§ **Given passage**:
In any case, when choosing your accommodation please keep in mind that traffic in Mumbai is no joke (okay, I was there during monsoon but I doubt it will be any different during other seasons) and traveling around will take up quite some time of your day. Which takes me to the next part of my article:
There surely is a reason why I said 30 minutes of traveling in Mumbai can EASILY go up to an hour, an hour and a half.. If you ask me, getting around in Mumbai (for a foreigner!) can be quite a challenge but can be so much fun too!
Driving a car is probably the most annoying and inconvenient way to get around in Mumbai. Unless we are talking about trains during rush hour, then that’s probably the most annoying way. Thanks to my new friends in Mumbai I got to try all kinds of transportation within my first 24 hours. Car, bike, auto rickshaw and local trains. And I am absolutely in love with rickshaws! They are so cute and cheap and absolutely everywhere. You should absolutely try this!
Riding the train was a totally new experience and I absolutely LOVED it. However, please do not take them during rush hours. Get on an empty train and enjoy the views. Enjoy the fresh breeze while standing in the open doors of the train. For all the women out there reading this article, there is ‘female only’ compartments too.
The probably most interesting thing I experienced on that train was getting to Victoria station (Mumbai CST) around 06:00 pm on a weekday. Going down to South Mumbai was fine but trains going up from the South were insanely packed. So right before the train approached the station, my friend told me ‘let’s sit down, we have to get off at the next stop’. I was like… Why would I sit down then!? ‘Just trust me.’ he said. ‘We will sit down until people got on the train and then we get off.’ Uhm okay – you know it better! So we did. And even before we got to a stop, I totally understood. As Mumbai is such a huge city, we are talking about hours of train rides for those people to get home from work. Obviously having a seat on the train is something rare and very desirable. The train was still moving when people started literally jumping on. The first woman who sat down across from me said ‘Sit! Sit! Don’t get up!’ so I didn’t dare to move, while people wouldn’t stop running onto that train. A few seconds later (as every train only stays in the station for exactly 10 seconds) the wagon was full. So we stood up and got off. Funny experience, I must say! So unless you are ready to be ran over by a load of passengers, you should follow the same advice 🙂
Other ways to get around are the metro or, obviously, taxis. Either public taxis or Uber, or OLA, the Indian Uber. They are very reliable, however it was a little tricky guiding them to your pick up location when they called, as I didn’t speak a word of Hindi. Luckily, again, I had my friends who had been incredibly helpful in even calling the drivers.

§ **Dataset rows**:
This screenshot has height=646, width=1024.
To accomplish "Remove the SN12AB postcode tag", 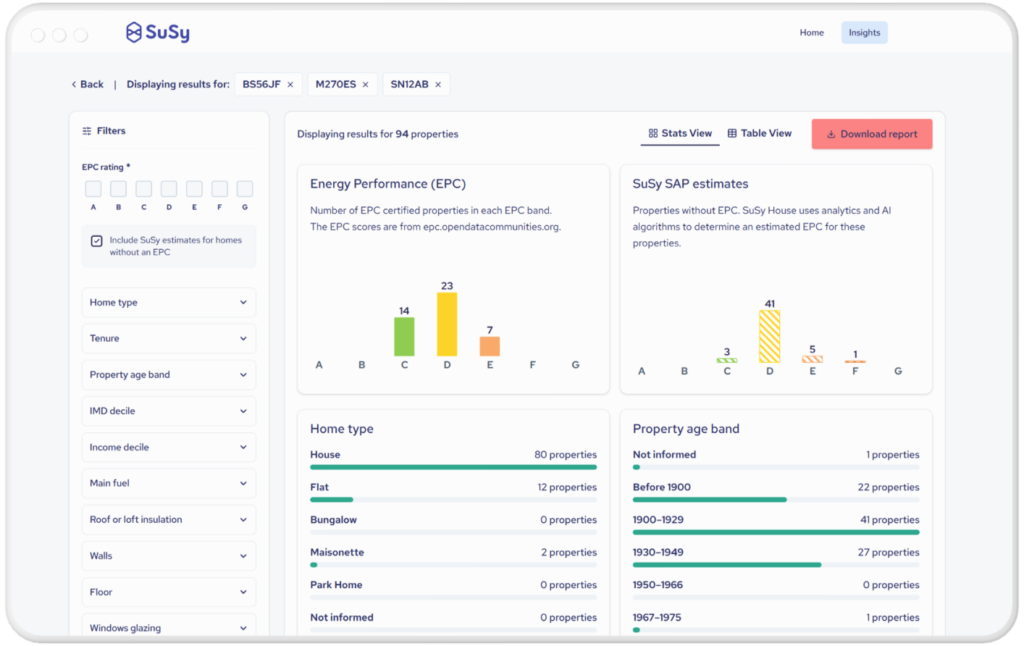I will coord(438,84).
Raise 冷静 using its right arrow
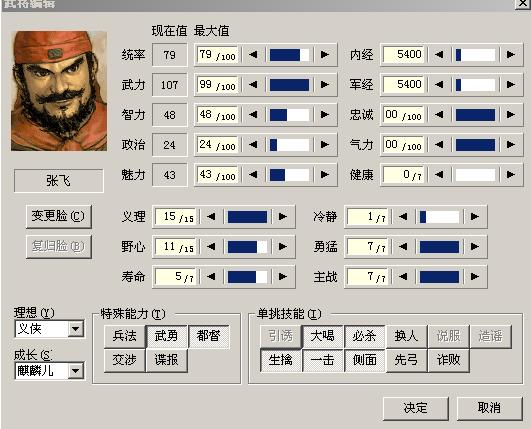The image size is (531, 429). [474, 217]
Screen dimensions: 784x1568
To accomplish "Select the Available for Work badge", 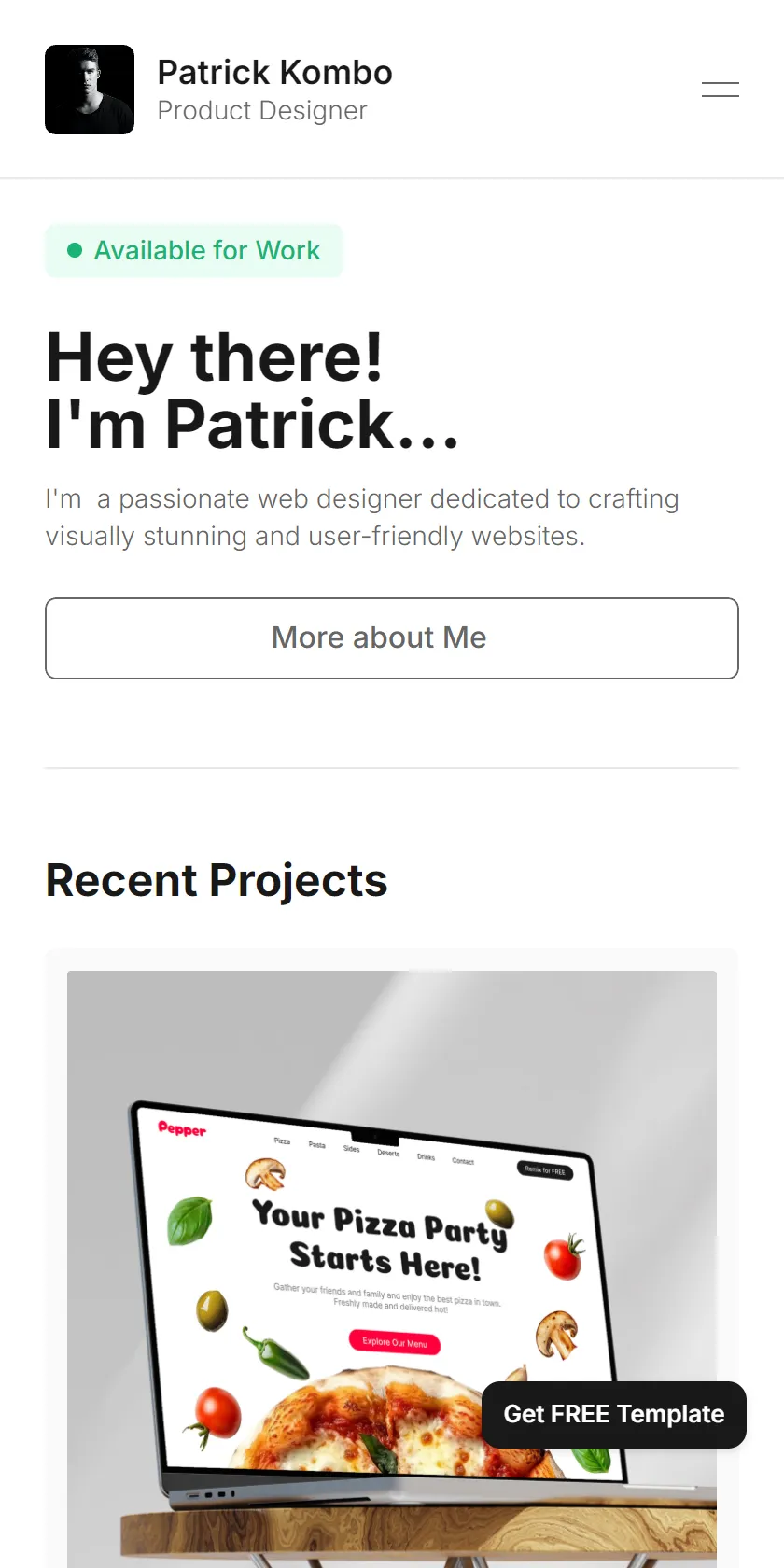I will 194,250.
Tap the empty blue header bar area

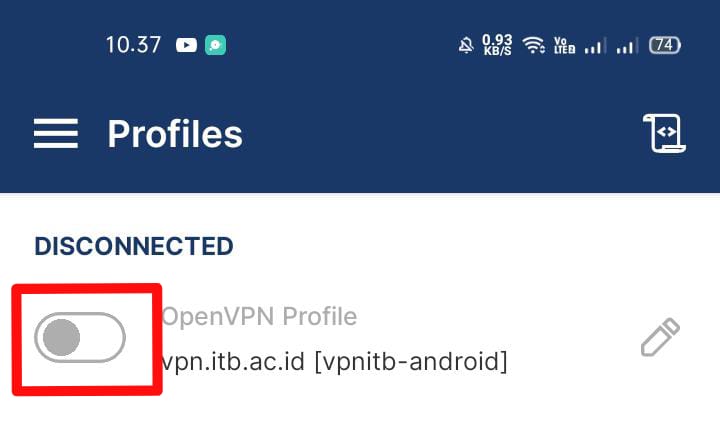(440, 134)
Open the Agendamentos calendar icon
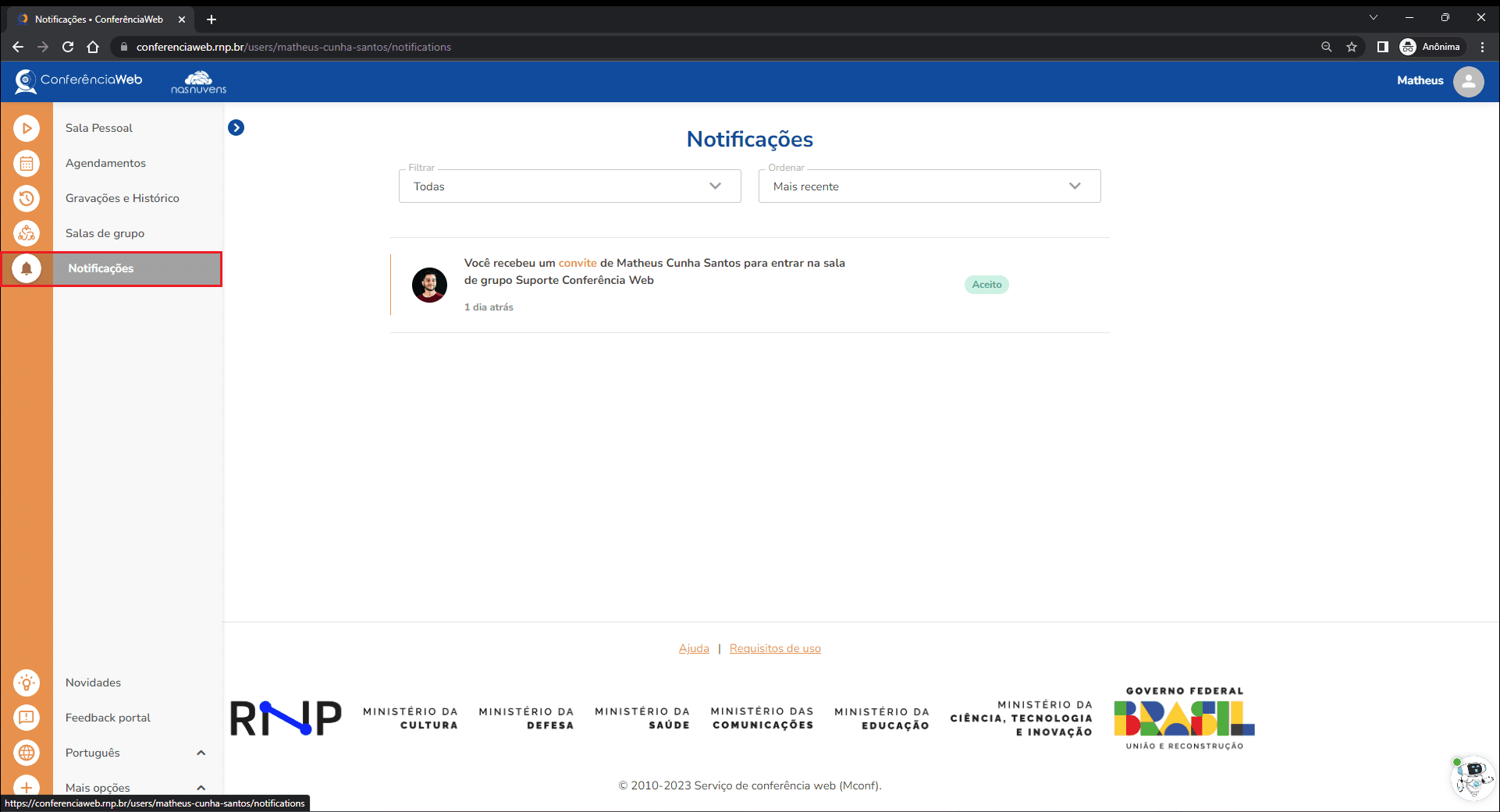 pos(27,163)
==
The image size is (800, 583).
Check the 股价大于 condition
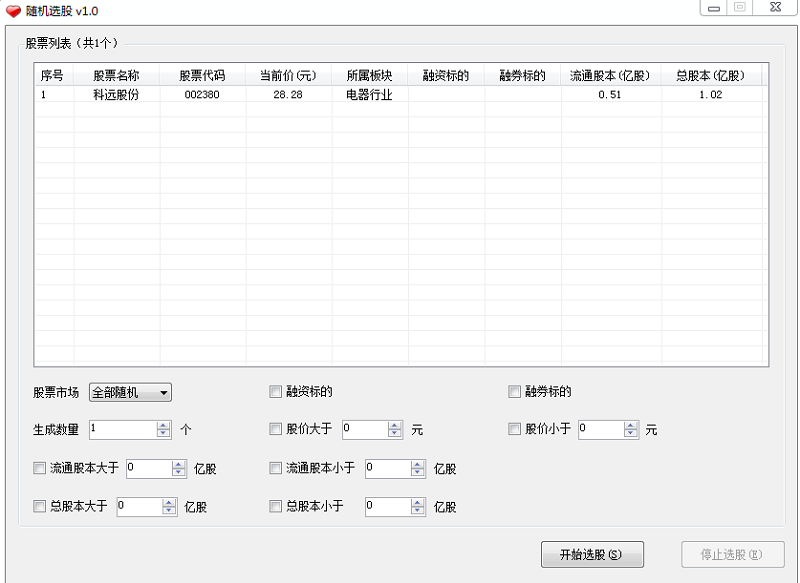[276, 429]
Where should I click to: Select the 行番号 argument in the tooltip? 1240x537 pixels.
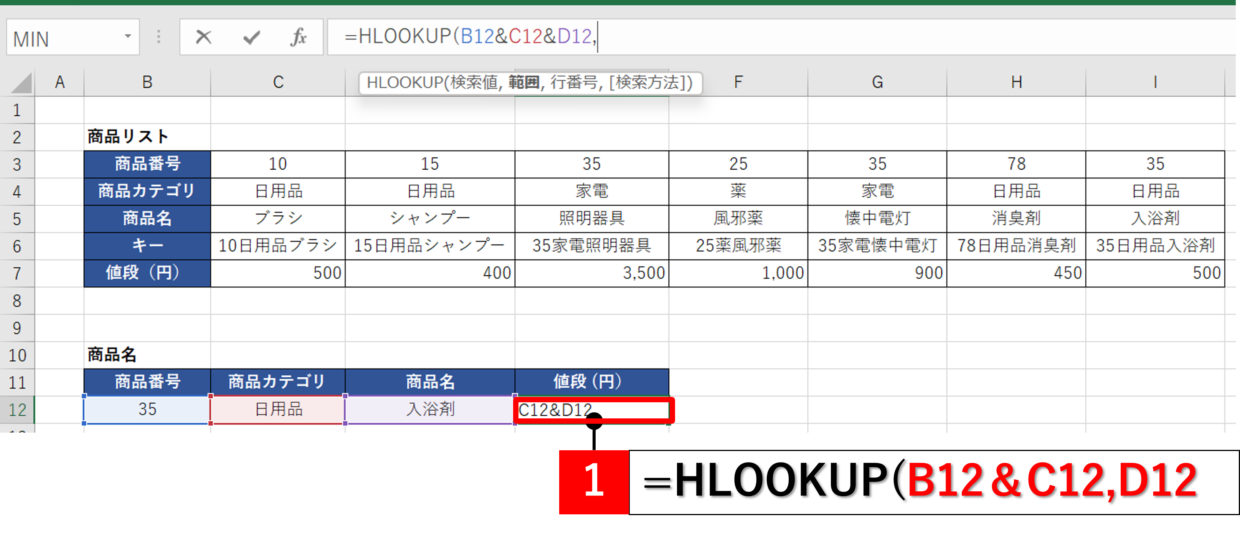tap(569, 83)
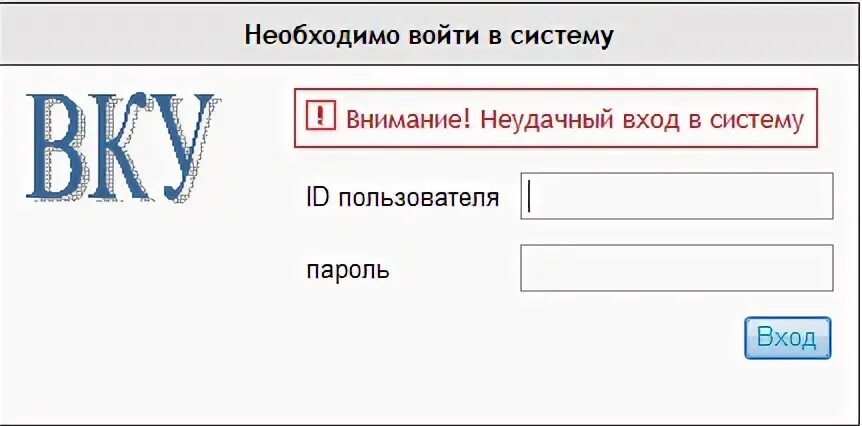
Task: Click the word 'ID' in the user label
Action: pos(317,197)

§ **Written task 1**:
List every kind of transportation the writer got to try within the first 24 hours in Mumbai, according to the passage on getting around Mumbai.
§ **Written task 2**:
Rewrite the part of the passage on getting around Mumbai starting with "In any case, when" and going on through "much fun too!", with "Mumbai" renamed to "Bombay".
§ **Written task 3**:
Condense the paragraph of the passage on getting around Mumbai that begins "Riding the train was a totally new experience" into a short bulleted list that keeps its main facts.

§ **Exercise solution 1**:
Car, bike, auto rickshaw, local trains

§ **Exercise solution 2**:
In any case, when choosing your accommodation please keep in mind that traffic in Bombay is no joke (okay, I was there during monsoon but I doubt it will be any different during other seasons) and traveling around will take up quite some time of your day. Which takes me to the next part of my article:
There surely is a reason why I said 30 minutes of traveling in Bombay can EASILY go up to an hour, an hour and a half.. If you ask me, getting around in Bombay (for a foreigner!) can be quite a challenge but can be so much fun too!

§ **Exercise solution 3**:
- Riding the train was a totally new experience, and the writer loved it.
- Do not take trains during rush hours.
- Get on an empty train to enjoy the views and the fresh breeze while standing in the open doors.
- There are female-only compartments.